A fantastically down-to-earth sort of game, Le Havre is yet another nifty iOS port of a well-loved board game. The objective here is simple: you want to become the wealthiest man alive. Well, more or less, at any rate. You really just need to beat your opponents in the profitability department.
In order to accomplish this lofty goal, you’re going to have to gather resources, manage buildings, finance construction, provide life-giving sustenance to your minions, build ships and make life as difficult as possible for your fellow capitalists.
It’s both simpler and more complex than it sounds. Each round comprises of eight turns. During the first seven turns, you’re going to have to decide between picking up one of the offers on the board (the offers basically consist of the seven types of resources in the game. Each turn, the offers will increase slowly in value.) or the usage of a building. This, in comparison to the former, is a somewhat more complicated affair.
When you talk about ‘using a building’ in Le Havre, it can mean anything from a visit to the abattoir (your squealing cattle will not transform into delectable t-bone steaks themselves) to an excursion to the wharf so as to be able to build a new ship. On the eighth turn, harvest time takes place and you’ll be called upon to feed your workers. Once that’s done and dealt with, the new round will begin.
And that’s one of the things that makes Le Havre so incredibly engrossing; it’s not a game that you’re going to master in a day. It’s not a game that you’re going to be able to master in a week. More often than not, you’re going to find yourself pleasantly befuddled as a novice. However, what saves it from being frustrating is the fact that everything is rather streamlined.
There are no fancy swipes here. In order to do anything in the game, you simply need to tap once. That’s it. information will always be at your disposal. The help files exist in abundance and are easily accessible. Even the tutorial system is refreshingly, well, informative. Le Havre is a game that is not shy about holding your hand or coughing all over the necessary tools. The only thing it won’t do for you is help you to win.
In terms of its audiovisual delivery, Le Havre is neither extremely impressive nor atrocious.
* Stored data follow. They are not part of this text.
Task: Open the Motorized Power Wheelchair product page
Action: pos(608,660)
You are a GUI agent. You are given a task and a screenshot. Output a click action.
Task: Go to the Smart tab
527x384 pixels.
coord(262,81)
Both the graphics and the music do enough. No more, no less. Then again, appearances aren’t what compels us to play board games, right?
Seriously, though, if you’re a fan of board games, you kinda owe it to yourself to pick this one up. I’m usually adverse to the idea of playing a board game on my iPhone but this actually went swimmingly well. It’s a solid package and one that will keep your inner entrepreneur happy for hours on end.